Renée Fleming (Opera Singer and 2012 National Medal of Arts Recipient) — Fleming is a four-time Grammy winning lyric soprano with a worldwide fanbase. Last year, she spoke on the podcast about her work to promote research about the connection between music and health, which includes the Sound Health Network, an Arts Endowment initiative that came about through Fleming's partnerships with the Kennedy Center and the National Institute of Health.

 

A woman poses in front of a weaving loom.

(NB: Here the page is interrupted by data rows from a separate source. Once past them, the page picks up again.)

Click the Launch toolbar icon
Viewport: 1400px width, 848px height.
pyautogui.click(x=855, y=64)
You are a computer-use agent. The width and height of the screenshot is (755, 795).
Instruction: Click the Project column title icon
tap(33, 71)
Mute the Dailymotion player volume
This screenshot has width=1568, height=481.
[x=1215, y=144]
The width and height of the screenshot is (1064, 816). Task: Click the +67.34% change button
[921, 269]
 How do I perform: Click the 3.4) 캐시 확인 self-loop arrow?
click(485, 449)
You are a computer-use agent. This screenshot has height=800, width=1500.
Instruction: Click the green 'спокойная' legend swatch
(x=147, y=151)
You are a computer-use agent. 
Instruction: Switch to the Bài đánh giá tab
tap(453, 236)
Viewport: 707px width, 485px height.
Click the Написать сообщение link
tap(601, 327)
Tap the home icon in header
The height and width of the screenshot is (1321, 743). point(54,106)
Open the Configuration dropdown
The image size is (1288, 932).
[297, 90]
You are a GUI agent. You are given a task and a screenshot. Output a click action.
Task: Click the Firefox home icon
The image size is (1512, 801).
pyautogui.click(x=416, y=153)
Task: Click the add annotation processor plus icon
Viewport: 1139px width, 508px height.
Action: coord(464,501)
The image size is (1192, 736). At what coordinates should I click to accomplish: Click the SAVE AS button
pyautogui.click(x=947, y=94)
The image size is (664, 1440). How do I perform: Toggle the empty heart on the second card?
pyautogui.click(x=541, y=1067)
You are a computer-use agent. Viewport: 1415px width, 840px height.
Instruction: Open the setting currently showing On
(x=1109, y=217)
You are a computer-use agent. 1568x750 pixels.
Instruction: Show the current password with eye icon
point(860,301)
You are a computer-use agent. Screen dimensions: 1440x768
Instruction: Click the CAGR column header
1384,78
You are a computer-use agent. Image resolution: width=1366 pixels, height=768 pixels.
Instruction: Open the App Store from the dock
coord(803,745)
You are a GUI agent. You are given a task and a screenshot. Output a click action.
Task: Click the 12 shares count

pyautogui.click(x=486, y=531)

TahNibaa Naataanii (Navajo/Diné Textile Artist and Weaver and 2022 NEA National Heritage Fellow) — For Naataanii Navajo/Diné weaving, is more than an art—it's a way of life. Naataanii raises sheep, shears them, dyes, cards, spins, and, finally, weaves their wool, while also being a mindful steward of the land on which she lives and works. In this episode of the podcast Naataanii shares the creation story of Diné weaving, and its deep spiritual connections to her everyday practices. As she shared, “There's a medicine with it that helps me to be strong, to not be bored, to be able to get into a zone, a creative space so weaving is kind of like my prayer.”

 

Headshot of a woman.

Photo courtesy of Oregon Shakespeare Festival

Nataki Garrett (Artistic Director, Oregon Shakespeare Festival) — When Garrett was named the artistic director of Oregon Shakespeare Festival (OSF) in Spring  2019, she became one of few women of color in the country to lead a major theater. Not only is she committed to developing new work for the stage, but she is also committed to making sure diversity, equity, and inclusion are more than much talked about ideas in the theater world. In this conversation, she speaks with us about  keeping OSF vital, sustainable, and accessible to new and old audiences alike in the face of the pandemic. As she noted, "All kinds of people may not be able to walk through the doors of our theaters for a while and I want to make sure that they still have access to the stories and to the artists that continue to inspire us by telling stories about who we are and will continue to remind us how we're going to survive." 

 

Rebekah Taussig

Photo courtesy of Rebekah Taussig

Rebekah Taussig (Author, Teacher and Advocate) — Taussig, who has a Ph.D in Disability Studies and Creative Nonfiction, recently published her first book, Sitting Pretty The View from My Ordinary Resilient Disabled Body. She grew up as a paralyzed girl in the 1990s and 2000s and searched in vain to find a story—any story—that reflected her own. So she wrote it into existence. Sitting Pretty is a memoir in essays in which—among other things—Taussig grapples with the myth of ableism, which she maintains revolves around the idea of an idealized typical body that isn’t typical at all but exists only for the very few and only for a short time. “I think that we often think of our bodies in really distinct categories, disabled and not disabled and that there’s a big chasm between those groups of people and in some ways there are things that are distinct about our individual experiences, but … we all live in bodies with limitations and points of access,” she said.